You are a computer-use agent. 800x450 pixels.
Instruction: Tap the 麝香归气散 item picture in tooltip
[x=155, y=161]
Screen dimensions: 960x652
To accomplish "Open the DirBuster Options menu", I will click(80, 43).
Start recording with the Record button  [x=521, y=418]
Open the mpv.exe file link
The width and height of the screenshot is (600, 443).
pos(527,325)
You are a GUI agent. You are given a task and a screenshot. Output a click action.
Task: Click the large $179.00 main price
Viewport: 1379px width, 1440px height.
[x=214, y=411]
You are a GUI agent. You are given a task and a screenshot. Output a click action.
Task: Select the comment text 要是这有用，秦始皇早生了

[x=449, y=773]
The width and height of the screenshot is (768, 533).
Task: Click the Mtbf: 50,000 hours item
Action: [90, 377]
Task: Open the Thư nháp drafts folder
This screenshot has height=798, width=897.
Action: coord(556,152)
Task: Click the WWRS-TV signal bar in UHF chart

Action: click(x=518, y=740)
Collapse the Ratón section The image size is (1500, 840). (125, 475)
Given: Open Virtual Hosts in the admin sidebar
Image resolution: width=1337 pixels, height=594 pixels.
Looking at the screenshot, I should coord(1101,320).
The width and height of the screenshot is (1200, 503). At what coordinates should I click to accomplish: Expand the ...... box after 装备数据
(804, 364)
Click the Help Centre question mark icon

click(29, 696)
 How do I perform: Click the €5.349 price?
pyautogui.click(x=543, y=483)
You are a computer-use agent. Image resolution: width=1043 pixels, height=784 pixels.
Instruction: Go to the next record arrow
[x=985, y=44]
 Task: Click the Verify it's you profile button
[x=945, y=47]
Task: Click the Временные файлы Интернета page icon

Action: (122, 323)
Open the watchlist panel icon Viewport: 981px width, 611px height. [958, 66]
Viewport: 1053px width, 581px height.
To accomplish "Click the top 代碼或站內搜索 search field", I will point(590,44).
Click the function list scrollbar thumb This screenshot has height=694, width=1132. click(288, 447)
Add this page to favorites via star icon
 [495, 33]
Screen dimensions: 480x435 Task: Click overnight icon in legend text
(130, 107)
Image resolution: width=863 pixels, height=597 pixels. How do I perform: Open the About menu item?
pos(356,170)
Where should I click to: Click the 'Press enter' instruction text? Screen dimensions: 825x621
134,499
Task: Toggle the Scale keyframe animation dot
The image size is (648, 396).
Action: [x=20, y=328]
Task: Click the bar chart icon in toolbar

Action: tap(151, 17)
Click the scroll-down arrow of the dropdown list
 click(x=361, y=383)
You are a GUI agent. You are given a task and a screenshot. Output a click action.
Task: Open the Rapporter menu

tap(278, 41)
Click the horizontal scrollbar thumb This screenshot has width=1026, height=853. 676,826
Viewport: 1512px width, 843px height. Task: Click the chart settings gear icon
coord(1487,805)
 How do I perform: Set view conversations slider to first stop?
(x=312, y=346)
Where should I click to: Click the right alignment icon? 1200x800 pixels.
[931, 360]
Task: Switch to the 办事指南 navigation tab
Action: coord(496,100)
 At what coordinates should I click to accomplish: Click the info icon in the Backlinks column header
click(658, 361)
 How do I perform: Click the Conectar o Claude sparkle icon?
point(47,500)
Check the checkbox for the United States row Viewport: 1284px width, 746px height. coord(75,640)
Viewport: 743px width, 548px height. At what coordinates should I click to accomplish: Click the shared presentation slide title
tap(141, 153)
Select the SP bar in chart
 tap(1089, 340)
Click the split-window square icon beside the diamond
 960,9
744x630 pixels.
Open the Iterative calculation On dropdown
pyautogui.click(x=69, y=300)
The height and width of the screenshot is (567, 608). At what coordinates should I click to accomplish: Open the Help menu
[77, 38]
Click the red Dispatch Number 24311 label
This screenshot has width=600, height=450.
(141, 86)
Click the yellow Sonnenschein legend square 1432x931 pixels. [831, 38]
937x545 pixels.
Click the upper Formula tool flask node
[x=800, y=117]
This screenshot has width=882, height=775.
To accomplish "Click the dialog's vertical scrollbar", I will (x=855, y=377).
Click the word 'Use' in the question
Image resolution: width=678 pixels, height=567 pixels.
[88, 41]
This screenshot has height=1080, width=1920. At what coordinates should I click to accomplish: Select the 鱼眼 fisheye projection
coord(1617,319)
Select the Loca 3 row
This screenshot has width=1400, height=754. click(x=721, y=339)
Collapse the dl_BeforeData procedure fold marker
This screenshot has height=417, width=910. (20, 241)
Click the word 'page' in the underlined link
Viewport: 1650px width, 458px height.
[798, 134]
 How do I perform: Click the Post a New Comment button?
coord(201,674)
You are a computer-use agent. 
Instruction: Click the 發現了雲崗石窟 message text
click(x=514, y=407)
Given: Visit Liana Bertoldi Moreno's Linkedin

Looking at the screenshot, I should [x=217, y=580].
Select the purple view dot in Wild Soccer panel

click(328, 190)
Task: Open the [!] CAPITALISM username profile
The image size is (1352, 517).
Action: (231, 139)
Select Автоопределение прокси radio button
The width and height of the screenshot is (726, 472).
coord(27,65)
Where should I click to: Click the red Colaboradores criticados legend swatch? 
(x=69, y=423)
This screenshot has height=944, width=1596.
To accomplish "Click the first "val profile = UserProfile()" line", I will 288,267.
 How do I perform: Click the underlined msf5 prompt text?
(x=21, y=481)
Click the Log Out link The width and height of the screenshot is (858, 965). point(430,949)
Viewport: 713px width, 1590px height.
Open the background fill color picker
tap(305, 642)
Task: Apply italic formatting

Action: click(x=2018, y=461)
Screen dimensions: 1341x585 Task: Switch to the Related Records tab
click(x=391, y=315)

══════

Brief: Nothing before the line containing "Task: Apply italic formatting" should be repeated; repeat that line and all later lines through the end of the data above, exactly.

Reply:
Task: Apply italic formatting

Action: click(x=2018, y=461)
Screen dimensions: 1341x585 Task: Switch to the Related Records tab
click(x=391, y=315)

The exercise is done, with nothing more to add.